Your instructions >> For this task, copy all of the data below exactly and skip the pictures.

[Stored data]
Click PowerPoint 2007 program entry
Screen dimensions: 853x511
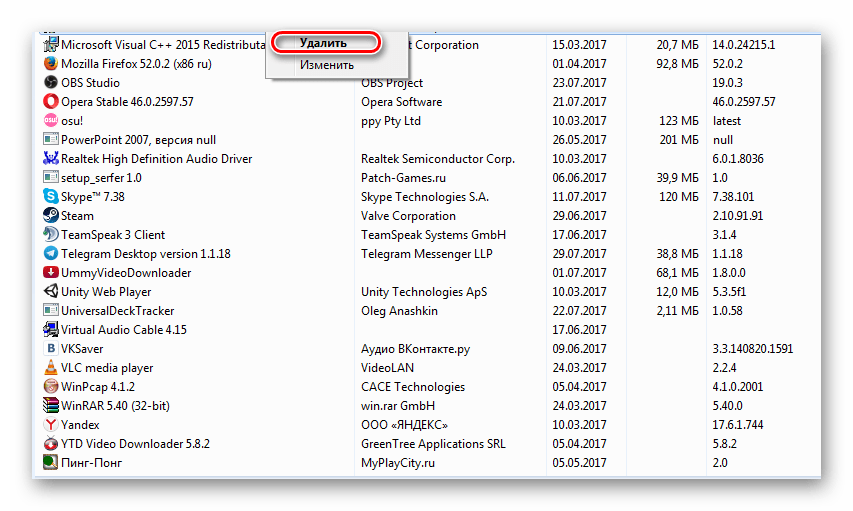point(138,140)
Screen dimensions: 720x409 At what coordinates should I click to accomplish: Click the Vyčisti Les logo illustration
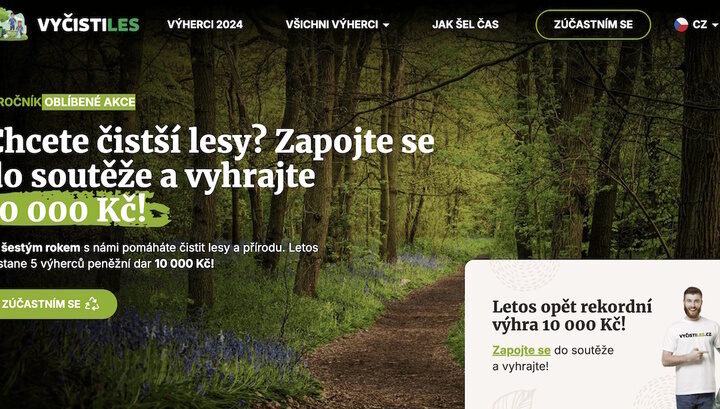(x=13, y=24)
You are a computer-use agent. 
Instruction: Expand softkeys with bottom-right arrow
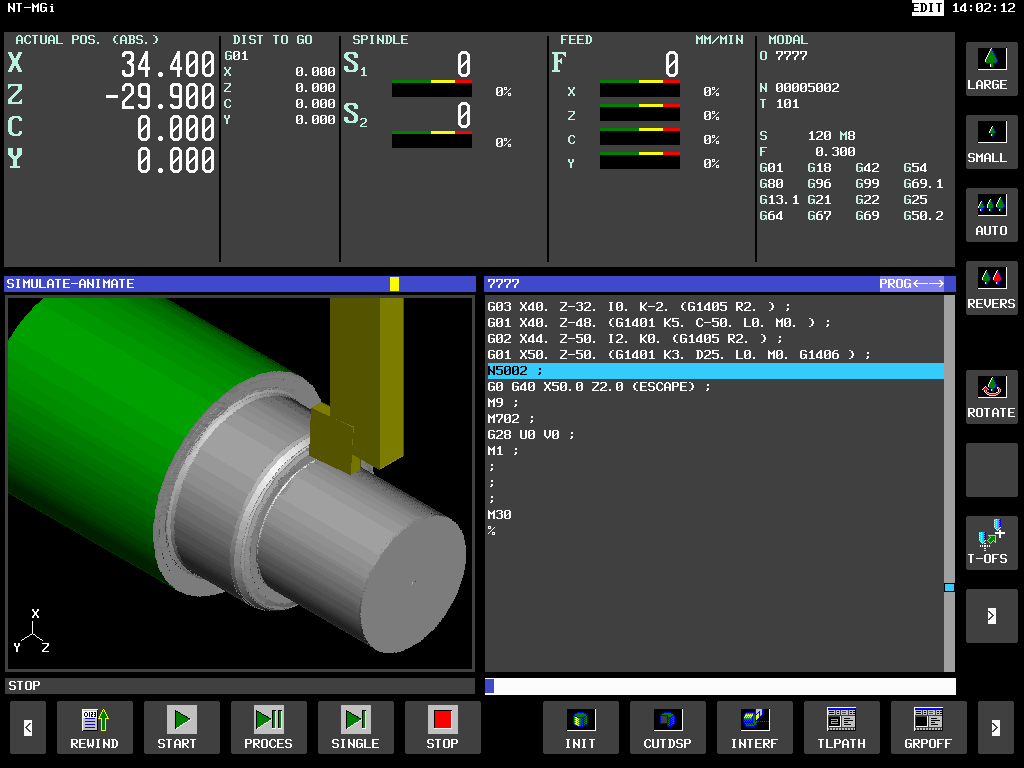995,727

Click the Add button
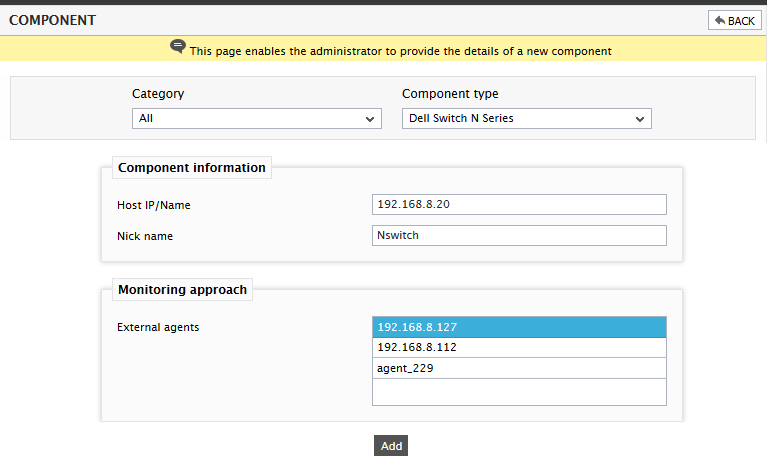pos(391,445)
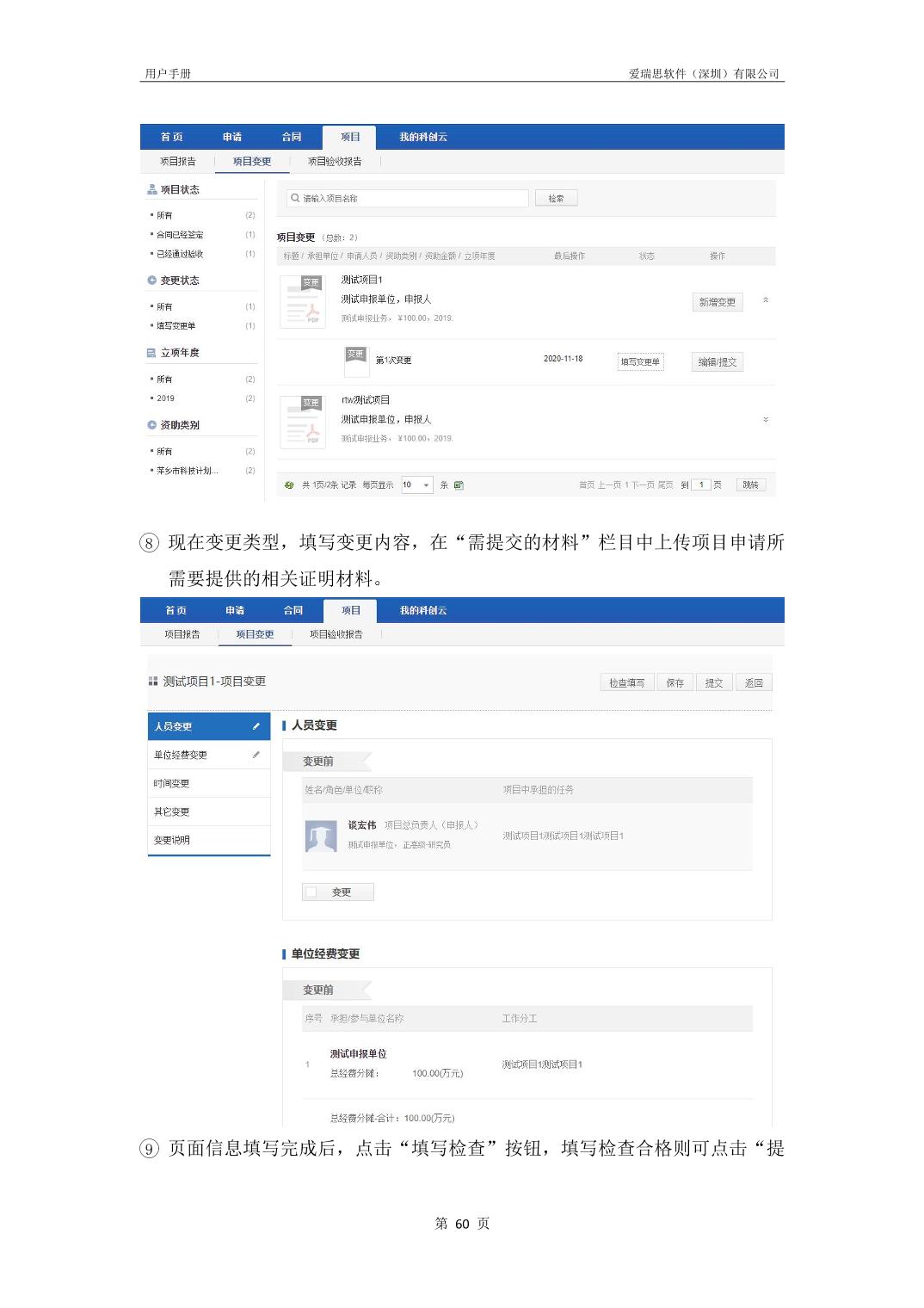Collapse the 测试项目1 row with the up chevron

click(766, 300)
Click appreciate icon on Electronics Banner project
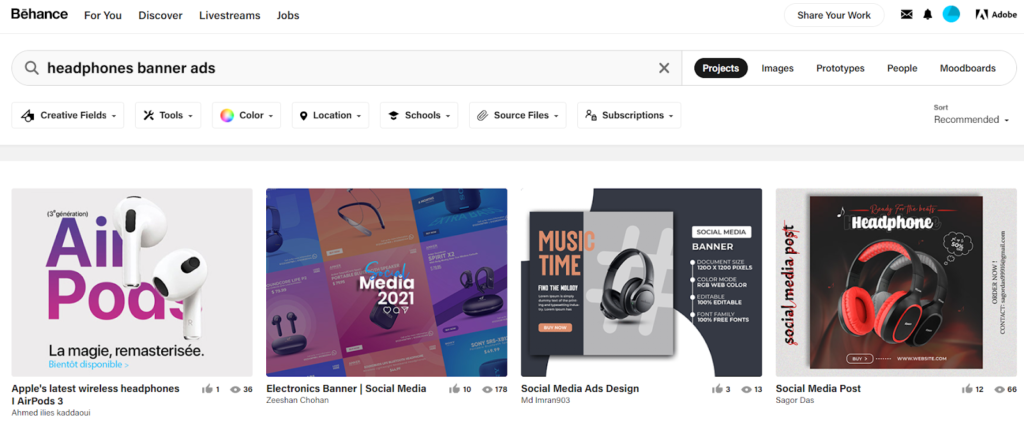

Exercise solution >>
Click PowerPoint 2007 program entry
Screen dimensions: 853x511
point(138,140)
Screen dimensions: 720x409 At what coordinates should I click to accomplish: Click the Vyčisti Les logo illustration
(x=13, y=24)
You are a computer-use agent. 
Instruction: Expand softkeys with bottom-right arrow
995,727

Click the Add button
pos(391,445)
Collapse the 测试项目1 row with the up chevron

click(766, 300)
Click appreciate icon on Electronics Banner project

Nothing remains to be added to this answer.